Après les enquêtes de la PJ qui n’ont trouvé aucune suspicion quant au financement de ces travaux de construction, les bâtiments pouvaient être exploités. C’est ainsi que l’immeuble du quartier Etoa Meki, plus avancé en travaux, sera cédé à la société civile immobilière Lainde. Cette société fera une offre de location à l’Etat en février 2005 par le biais du ministère des Domaines et des affaires foncières. En mai 2005, Louis Marie Abogo Nkono fera un compte rendu au Premier ministre de l’époque, Inoni Ephraïm. « J’ai le respectueux honneur de rendre compte qu’en date du 24 février 2005, j’ai reçu une offre de location d’un immeuble appartenant à Monsieur Atangana Thierry représenté par la société civile immobilière Lainde… Monsieur Atangana Thierry était co-accusé de Monsieur Edzoa Titus avec lequel il partage la sanction pénale.

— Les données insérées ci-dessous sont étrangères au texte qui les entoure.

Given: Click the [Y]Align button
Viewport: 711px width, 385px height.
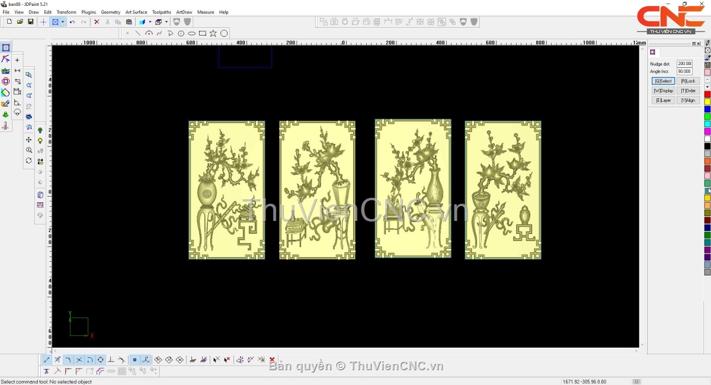Looking at the screenshot, I should 688,100.
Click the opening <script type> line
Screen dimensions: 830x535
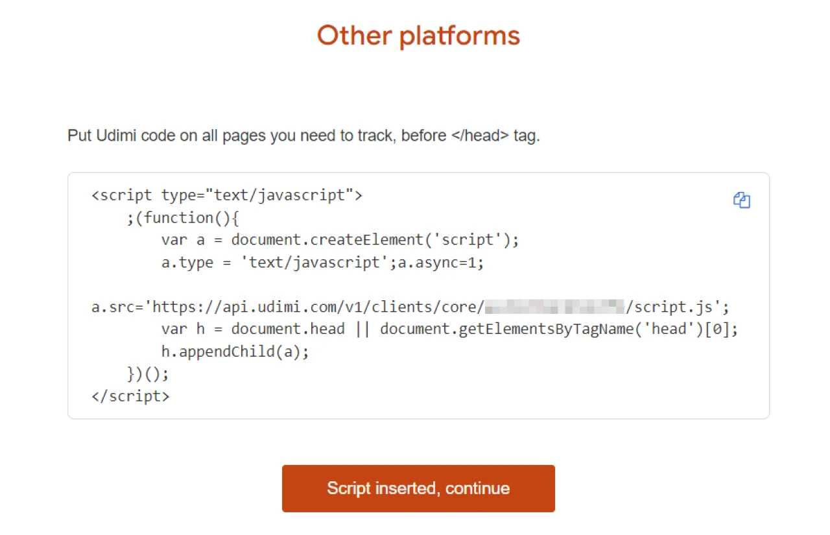click(227, 195)
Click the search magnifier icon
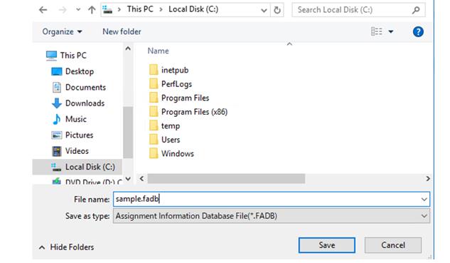The image size is (450, 263). [416, 11]

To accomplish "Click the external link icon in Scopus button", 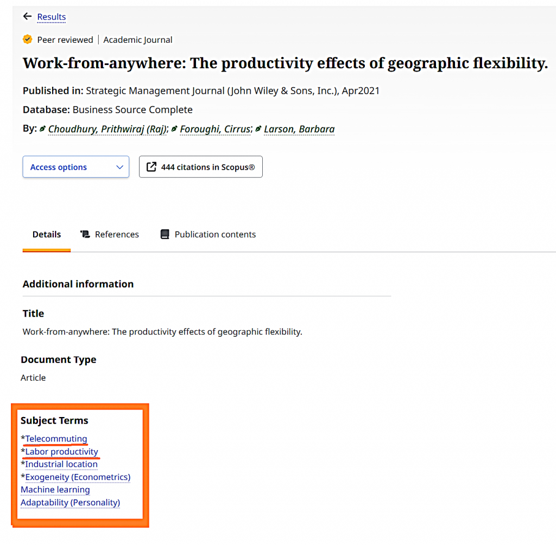I will (151, 167).
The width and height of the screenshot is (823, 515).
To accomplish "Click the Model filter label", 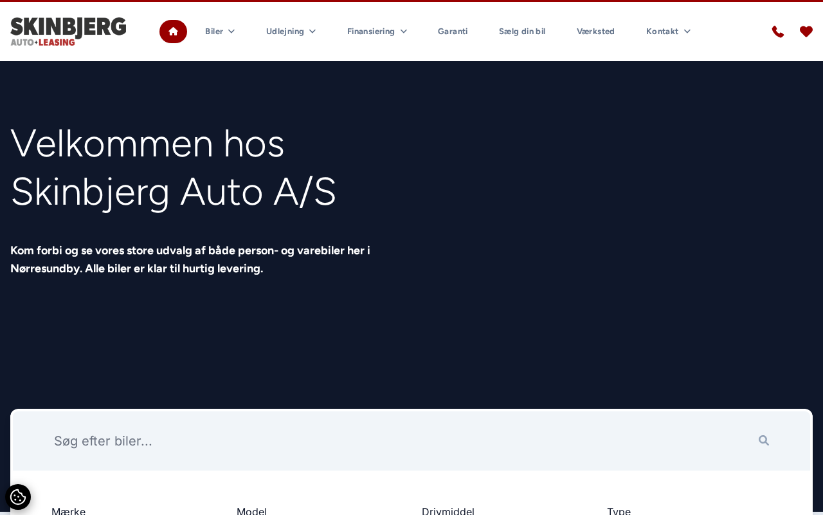I will 251,511.
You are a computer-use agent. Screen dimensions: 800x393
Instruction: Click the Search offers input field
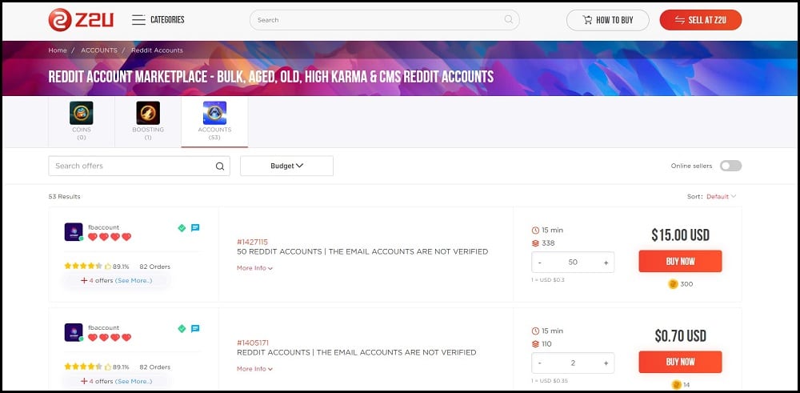click(x=138, y=166)
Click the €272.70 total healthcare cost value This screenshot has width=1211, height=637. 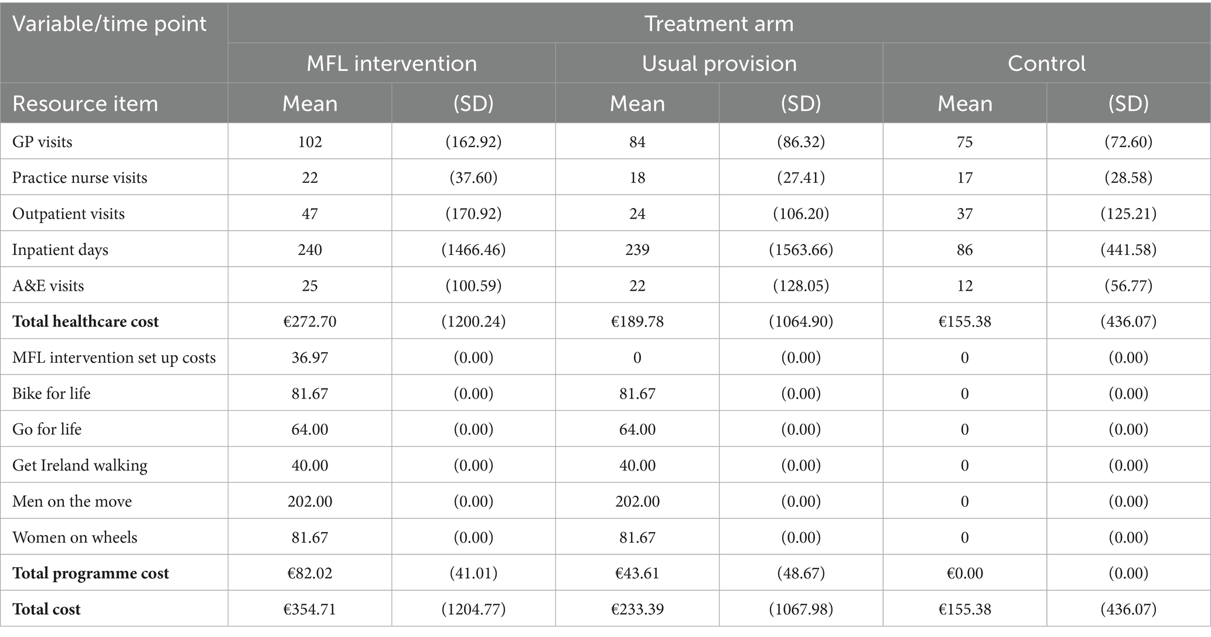tap(309, 321)
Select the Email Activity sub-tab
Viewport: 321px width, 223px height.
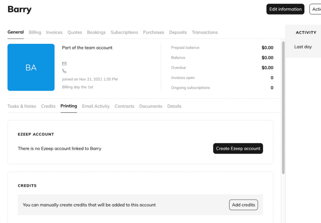point(96,106)
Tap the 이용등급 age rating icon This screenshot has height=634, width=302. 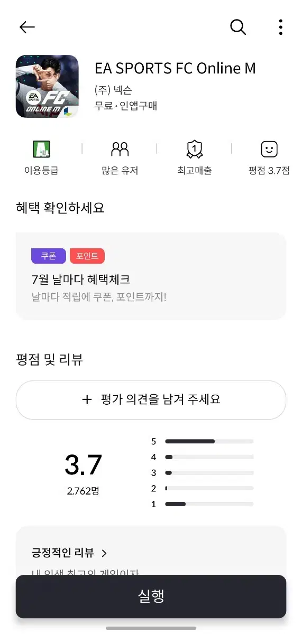click(x=41, y=150)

L’immeuble offert comprend un sous-sol, un rez-de-chaussée plus trois étages construits au lieu dit carrefour Etoa-Meki du quartier Djoungolo à Yaoundé, avec une capacité de 4 230 m2 de surface habitable, et proposé pour servir de bureaux administratifs. Le propriétaire, qui a fait présenter son offre dans mes services… semble comprendre que seul l’Etat peut étudier son offre, inacceptable sur le marché pour des raisons politiques, et paraît plus intéressé par sa sauvegarde et son entretien que son revenu. Compte tenu de la forte demande des locaux administratifs suite à la réorganisation gouvernementale, et vu les conditions financières favorables, je serais disposé à mon humble niveau, à saisir cette opportunité exploitable pour un ministère de taille moyenne, ministère de l’Environnement et de la protection de la nature. Je comprends néanmoins qu’une meilleure appréciation de l’opportunité politique de la transaction est nécessaire… », peut-on lire de cette correspondance. Le 24 juin 2005, le Secrétaire général des services du Premier ministre, dans un courrier de trois lignes seulement, répond au ministre Louis Marie Abogo Nkono. « Faisant suite à votre lettre susvisée, relative à l’objet repris en marge, le Premier ministre, Chef du gouvernement me charge de vous faire connaître que cette transaction est inopportune ». Et en avril 2006, Louis Marie Abogo Nkono va rendre compte au Sgpr, Jean Marie Atangana Mebara. « L’affaire faisait déjà grand bruit. Le Sgpr a voulu en savoir plus », explique un proche du dossier.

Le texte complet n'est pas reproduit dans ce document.